Input:

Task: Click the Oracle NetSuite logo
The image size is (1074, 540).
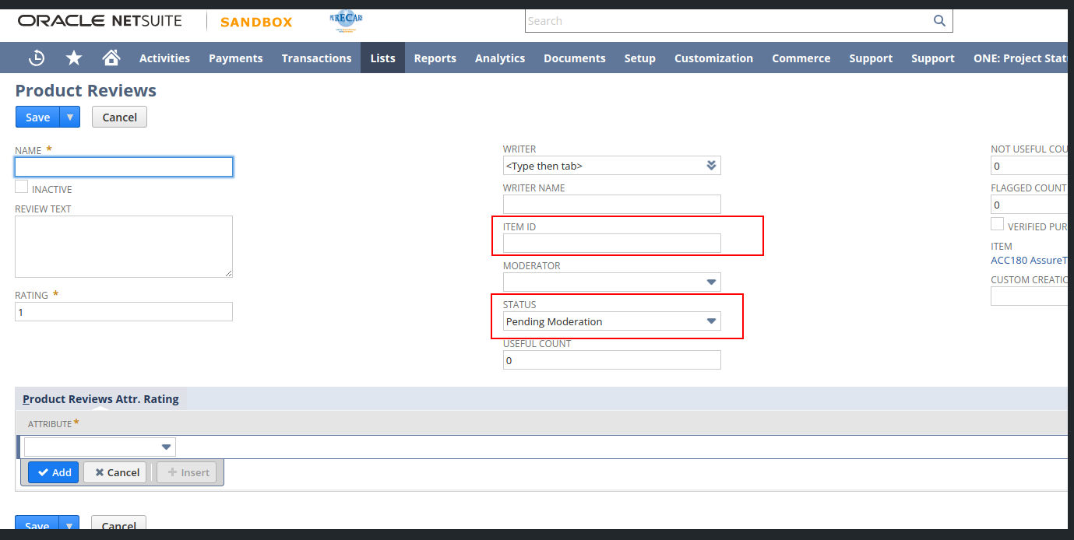Action: [100, 21]
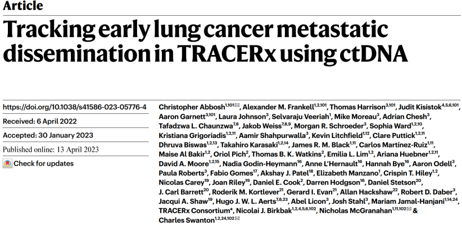Click author name Kevin Litchfield
Viewport: 462px width, 225px height.
pyautogui.click(x=331, y=135)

Exercise directions: Your answer must be a verbatim copy of the entries above, with no images included.

Task output:
Task: Click the Oracle NetSuite logo
The image size is (1074, 540).
Action: [100, 21]
Click author name Kevin Litchfield
Viewport: 462px width, 225px height.
pyautogui.click(x=331, y=135)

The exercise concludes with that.